* PROBLEM DETAILS *
Search the entries below for the word "under" and copy every line where it appears.

* RECORDED INFORMATION *
• • • • • • •
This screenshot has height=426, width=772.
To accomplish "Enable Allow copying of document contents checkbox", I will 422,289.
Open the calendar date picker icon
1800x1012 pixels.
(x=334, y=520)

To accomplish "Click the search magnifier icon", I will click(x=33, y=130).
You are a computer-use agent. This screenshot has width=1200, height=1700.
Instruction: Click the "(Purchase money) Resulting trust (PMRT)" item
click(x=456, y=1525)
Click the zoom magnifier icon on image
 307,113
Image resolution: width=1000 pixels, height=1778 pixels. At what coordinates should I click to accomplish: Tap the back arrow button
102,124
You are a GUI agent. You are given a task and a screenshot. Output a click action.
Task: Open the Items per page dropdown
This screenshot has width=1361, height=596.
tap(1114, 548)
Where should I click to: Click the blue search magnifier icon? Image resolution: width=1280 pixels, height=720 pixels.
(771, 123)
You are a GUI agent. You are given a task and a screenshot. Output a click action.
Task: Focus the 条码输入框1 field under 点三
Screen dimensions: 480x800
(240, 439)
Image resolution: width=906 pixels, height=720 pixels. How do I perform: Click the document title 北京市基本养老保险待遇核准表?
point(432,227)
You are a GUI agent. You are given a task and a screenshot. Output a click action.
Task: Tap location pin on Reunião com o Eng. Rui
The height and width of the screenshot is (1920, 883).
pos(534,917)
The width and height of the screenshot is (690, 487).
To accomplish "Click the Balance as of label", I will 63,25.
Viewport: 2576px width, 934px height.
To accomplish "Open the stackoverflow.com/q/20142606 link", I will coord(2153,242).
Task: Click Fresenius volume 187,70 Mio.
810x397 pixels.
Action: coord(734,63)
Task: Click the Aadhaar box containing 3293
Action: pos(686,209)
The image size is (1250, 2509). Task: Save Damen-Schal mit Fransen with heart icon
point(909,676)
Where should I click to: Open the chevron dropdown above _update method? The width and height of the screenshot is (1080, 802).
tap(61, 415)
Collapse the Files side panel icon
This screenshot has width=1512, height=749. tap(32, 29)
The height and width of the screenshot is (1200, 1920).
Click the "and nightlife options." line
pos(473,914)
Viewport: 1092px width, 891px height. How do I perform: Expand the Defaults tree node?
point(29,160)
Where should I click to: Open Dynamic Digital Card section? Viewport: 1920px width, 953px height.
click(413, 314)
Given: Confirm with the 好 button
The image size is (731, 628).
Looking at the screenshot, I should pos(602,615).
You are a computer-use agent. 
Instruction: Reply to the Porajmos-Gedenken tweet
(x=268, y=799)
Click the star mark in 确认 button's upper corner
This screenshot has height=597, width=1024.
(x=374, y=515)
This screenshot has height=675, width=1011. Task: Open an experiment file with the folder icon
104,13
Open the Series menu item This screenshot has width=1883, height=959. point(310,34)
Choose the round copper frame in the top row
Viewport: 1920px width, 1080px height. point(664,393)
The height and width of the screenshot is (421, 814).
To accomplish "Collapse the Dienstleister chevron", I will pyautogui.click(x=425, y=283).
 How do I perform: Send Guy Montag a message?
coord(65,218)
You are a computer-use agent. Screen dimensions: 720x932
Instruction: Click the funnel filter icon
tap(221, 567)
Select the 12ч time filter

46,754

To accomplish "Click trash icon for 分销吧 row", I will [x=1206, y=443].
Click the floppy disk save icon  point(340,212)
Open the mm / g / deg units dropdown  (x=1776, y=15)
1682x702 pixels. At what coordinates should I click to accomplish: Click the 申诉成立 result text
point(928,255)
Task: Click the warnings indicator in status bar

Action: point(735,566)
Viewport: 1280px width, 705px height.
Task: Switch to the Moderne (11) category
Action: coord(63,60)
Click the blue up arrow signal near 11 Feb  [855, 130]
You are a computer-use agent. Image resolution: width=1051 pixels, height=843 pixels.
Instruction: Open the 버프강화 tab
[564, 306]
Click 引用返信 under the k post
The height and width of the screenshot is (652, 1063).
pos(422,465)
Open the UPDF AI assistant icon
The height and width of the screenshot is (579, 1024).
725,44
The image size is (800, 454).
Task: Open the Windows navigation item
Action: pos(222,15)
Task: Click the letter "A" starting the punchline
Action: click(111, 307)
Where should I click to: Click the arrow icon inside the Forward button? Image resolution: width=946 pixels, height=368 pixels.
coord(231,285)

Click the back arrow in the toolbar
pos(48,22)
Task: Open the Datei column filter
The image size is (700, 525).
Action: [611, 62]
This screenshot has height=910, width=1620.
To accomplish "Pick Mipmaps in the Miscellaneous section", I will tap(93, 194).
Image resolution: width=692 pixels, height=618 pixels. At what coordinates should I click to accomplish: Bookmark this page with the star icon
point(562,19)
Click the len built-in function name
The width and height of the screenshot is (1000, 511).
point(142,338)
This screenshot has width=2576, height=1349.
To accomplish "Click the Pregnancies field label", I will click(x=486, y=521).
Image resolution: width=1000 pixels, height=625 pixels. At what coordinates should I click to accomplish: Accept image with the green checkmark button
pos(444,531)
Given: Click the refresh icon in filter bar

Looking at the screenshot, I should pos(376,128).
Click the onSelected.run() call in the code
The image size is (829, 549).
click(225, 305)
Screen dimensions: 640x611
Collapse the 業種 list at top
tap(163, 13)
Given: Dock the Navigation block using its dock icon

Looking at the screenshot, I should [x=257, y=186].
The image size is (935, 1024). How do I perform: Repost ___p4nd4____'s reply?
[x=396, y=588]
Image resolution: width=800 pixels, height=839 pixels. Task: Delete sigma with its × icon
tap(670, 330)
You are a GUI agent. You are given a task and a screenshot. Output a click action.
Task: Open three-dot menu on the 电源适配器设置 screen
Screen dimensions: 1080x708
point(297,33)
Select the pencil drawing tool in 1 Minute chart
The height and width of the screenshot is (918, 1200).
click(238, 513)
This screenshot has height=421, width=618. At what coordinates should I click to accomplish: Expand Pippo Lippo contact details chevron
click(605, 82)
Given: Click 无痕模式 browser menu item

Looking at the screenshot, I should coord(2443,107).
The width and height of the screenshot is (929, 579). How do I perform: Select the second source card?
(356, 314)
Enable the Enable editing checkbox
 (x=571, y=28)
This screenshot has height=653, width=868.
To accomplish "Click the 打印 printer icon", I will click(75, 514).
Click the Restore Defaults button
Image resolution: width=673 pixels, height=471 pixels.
• • • • • • •
* SOLUTION TO THE EXERCISE *
Task: Focus the 条码输入框1 field under 点三
Click 引用返信 under the k post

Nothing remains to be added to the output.